## WRITTEN REQUEST
Copy every one of the lines below without changing a single character.

[Stored data]
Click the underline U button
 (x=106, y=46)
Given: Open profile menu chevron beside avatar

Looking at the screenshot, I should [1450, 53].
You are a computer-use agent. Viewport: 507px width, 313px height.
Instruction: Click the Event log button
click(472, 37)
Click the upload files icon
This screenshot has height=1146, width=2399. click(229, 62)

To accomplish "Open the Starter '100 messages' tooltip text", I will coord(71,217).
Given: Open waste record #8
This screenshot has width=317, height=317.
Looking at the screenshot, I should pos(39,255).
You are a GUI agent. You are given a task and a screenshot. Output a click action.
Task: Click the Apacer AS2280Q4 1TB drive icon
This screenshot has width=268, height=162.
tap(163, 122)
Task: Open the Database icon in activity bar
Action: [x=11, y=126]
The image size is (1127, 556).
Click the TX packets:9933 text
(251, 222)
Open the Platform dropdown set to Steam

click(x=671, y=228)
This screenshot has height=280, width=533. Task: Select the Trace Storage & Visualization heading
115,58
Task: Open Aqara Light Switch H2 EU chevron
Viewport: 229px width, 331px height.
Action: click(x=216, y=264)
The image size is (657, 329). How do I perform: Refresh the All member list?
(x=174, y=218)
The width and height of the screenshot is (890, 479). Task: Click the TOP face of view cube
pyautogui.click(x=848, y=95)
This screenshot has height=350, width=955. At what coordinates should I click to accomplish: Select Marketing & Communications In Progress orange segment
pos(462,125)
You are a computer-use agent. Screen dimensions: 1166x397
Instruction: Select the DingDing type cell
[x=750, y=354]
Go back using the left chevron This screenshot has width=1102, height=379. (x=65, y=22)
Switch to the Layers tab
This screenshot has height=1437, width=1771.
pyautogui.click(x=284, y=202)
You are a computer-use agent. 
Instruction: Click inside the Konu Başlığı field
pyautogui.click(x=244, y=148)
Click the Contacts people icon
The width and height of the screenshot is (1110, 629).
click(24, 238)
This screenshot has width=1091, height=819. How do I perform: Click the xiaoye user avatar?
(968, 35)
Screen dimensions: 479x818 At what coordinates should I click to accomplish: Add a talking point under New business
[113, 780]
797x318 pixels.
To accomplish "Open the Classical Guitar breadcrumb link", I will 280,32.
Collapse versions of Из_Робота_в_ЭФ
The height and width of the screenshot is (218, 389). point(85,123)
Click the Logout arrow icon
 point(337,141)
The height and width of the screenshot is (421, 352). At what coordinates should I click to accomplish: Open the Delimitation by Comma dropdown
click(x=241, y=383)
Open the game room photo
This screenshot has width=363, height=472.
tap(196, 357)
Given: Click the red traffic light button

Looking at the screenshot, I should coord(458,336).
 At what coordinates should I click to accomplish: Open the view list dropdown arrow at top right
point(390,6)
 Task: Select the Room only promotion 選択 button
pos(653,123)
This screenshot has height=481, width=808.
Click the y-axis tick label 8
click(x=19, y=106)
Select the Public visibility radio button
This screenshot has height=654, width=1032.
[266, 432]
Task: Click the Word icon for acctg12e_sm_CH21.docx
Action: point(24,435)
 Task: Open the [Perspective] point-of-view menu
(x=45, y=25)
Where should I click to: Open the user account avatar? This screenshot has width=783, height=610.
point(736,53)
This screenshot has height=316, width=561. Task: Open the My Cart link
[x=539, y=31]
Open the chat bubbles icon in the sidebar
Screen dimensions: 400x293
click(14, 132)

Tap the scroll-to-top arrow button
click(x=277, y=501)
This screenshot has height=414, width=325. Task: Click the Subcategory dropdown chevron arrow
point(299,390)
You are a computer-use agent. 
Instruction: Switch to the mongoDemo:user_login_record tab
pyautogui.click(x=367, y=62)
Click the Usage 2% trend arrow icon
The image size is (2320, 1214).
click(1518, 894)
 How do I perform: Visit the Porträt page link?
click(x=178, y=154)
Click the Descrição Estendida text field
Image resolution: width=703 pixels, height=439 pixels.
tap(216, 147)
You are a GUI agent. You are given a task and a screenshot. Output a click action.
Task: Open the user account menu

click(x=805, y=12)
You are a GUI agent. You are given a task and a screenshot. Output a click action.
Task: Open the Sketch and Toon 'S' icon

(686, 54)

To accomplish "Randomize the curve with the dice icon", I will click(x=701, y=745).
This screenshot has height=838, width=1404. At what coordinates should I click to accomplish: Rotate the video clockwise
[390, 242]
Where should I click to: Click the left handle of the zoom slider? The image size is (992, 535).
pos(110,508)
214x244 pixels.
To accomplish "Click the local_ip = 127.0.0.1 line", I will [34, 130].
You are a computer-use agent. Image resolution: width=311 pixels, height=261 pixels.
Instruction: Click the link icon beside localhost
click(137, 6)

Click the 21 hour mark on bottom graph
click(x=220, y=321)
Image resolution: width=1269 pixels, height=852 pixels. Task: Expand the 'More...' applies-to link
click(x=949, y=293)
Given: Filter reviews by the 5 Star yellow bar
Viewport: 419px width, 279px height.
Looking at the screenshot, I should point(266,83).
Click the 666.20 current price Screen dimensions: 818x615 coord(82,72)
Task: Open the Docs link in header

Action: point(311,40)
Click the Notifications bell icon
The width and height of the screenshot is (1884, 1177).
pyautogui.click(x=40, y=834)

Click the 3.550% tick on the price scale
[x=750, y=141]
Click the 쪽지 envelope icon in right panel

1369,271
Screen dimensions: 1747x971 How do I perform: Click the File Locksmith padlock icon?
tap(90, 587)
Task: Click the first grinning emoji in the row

## TASK OUTPUT
Click the underline U button
 (x=106, y=46)
Given: Open profile menu chevron beside avatar

Looking at the screenshot, I should [1450, 53].
You are a computer-use agent. Viewport: 507px width, 313px height.
Instruction: Click the Event log button
click(472, 37)
Click the upload files icon
This screenshot has height=1146, width=2399. click(229, 62)

To accomplish "Open the Starter '100 messages' tooltip text", I will coord(71,217).
Given: Open waste record #8
This screenshot has width=317, height=317.
Looking at the screenshot, I should pos(39,255).
You are a GUI agent. You are given a task and a screenshot. Output a click action.
Task: Click the Apacer AS2280Q4 1TB drive icon
This screenshot has width=268, height=162.
tap(163, 122)
Task: Open the Database icon in activity bar
Action: [x=11, y=126]
The image size is (1127, 556).
Click the TX packets:9933 text
(251, 222)
Open the Platform dropdown set to Steam

click(x=671, y=228)
This screenshot has height=280, width=533. Task: Select the Trace Storage & Visualization heading
115,58
Task: Open Aqara Light Switch H2 EU chevron
Viewport: 229px width, 331px height.
Action: click(x=216, y=264)
The image size is (657, 329). How do I perform: Refresh the All member list?
(x=174, y=218)
The width and height of the screenshot is (890, 479). Task: Click the TOP face of view cube
pyautogui.click(x=848, y=95)
This screenshot has height=350, width=955. At what coordinates should I click to accomplish: Select Marketing & Communications In Progress orange segment
pos(462,125)
You are a computer-use agent. Screen dimensions: 1166x397
Instruction: Select the DingDing type cell
[x=750, y=354]
Go back using the left chevron This screenshot has width=1102, height=379. (x=65, y=22)
Switch to the Layers tab
This screenshot has height=1437, width=1771.
pyautogui.click(x=284, y=202)
You are a computer-use agent. 
Instruction: Click inside the Konu Başlığı field
pyautogui.click(x=244, y=148)
Click the Contacts people icon
The width and height of the screenshot is (1110, 629).
click(24, 238)
This screenshot has width=1091, height=819. How do I perform: Click the xiaoye user avatar?
(968, 35)
Screen dimensions: 479x818 At what coordinates should I click to accomplish: Add a talking point under New business
[113, 780]
797x318 pixels.
To accomplish "Open the Classical Guitar breadcrumb link", I will 280,32.
Collapse versions of Из_Робота_в_ЭФ
The height and width of the screenshot is (218, 389). point(85,123)
Click the Logout arrow icon
 point(337,141)
The height and width of the screenshot is (421, 352). At what coordinates should I click to accomplish: Open the Delimitation by Comma dropdown
click(x=241, y=383)
Open the game room photo
This screenshot has width=363, height=472.
tap(196, 357)
Given: Click the red traffic light button

Looking at the screenshot, I should coord(458,336).
 At what coordinates should I click to accomplish: Open the view list dropdown arrow at top right
point(390,6)
 Task: Select the Room only promotion 選択 button
pos(653,123)
This screenshot has height=481, width=808.
Click the y-axis tick label 8
click(x=19, y=106)
Select the Public visibility radio button
This screenshot has height=654, width=1032.
[266, 432]
Task: Click the Word icon for acctg12e_sm_CH21.docx
Action: point(24,435)
 Task: Open the [Perspective] point-of-view menu
(x=45, y=25)
Where should I click to: Open the user account avatar? This screenshot has width=783, height=610.
point(736,53)
This screenshot has height=316, width=561. Task: Open the My Cart link
[x=539, y=31]
Open the chat bubbles icon in the sidebar
Screen dimensions: 400x293
click(14, 132)

Tap the scroll-to-top arrow button
click(x=277, y=501)
This screenshot has height=414, width=325. Task: Click the Subcategory dropdown chevron arrow
point(299,390)
You are a computer-use agent. 
Instruction: Switch to the mongoDemo:user_login_record tab
pyautogui.click(x=367, y=62)
Click the Usage 2% trend arrow icon
The image size is (2320, 1214).
click(1518, 894)
 How do I perform: Visit the Porträt page link?
click(x=178, y=154)
Click the Descrição Estendida text field
Image resolution: width=703 pixels, height=439 pixels.
tap(216, 147)
You are a GUI agent. You are given a task and a screenshot. Output a click action.
Task: Open the user account menu

click(x=805, y=12)
You are a GUI agent. You are given a task and a screenshot. Output a click action.
Task: Open the Sketch and Toon 'S' icon

(686, 54)

To accomplish "Randomize the curve with the dice icon", I will click(x=701, y=745).
This screenshot has height=838, width=1404. At what coordinates should I click to accomplish: Rotate the video clockwise
[390, 242]
Where should I click to: Click the left handle of the zoom slider? The image size is (992, 535).
pos(110,508)
214x244 pixels.
To accomplish "Click the local_ip = 127.0.0.1 line", I will [34, 130].
You are a computer-use agent. Image resolution: width=311 pixels, height=261 pixels.
Instruction: Click the link icon beside localhost
click(137, 6)

Click the 21 hour mark on bottom graph
click(x=220, y=321)
Image resolution: width=1269 pixels, height=852 pixels. Task: Expand the 'More...' applies-to link
click(x=949, y=293)
Given: Filter reviews by the 5 Star yellow bar
Viewport: 419px width, 279px height.
Looking at the screenshot, I should point(266,83).
Click the 666.20 current price Screen dimensions: 818x615 coord(82,72)
Task: Open the Docs link in header

Action: point(311,40)
Click the Notifications bell icon
The width and height of the screenshot is (1884, 1177).
pyautogui.click(x=40, y=834)

Click the 3.550% tick on the price scale
[x=750, y=141]
Click the 쪽지 envelope icon in right panel

1369,271
Screen dimensions: 1747x971 How do I perform: Click the File Locksmith padlock icon?
tap(90, 587)
Task: Click the first grinning emoji in the row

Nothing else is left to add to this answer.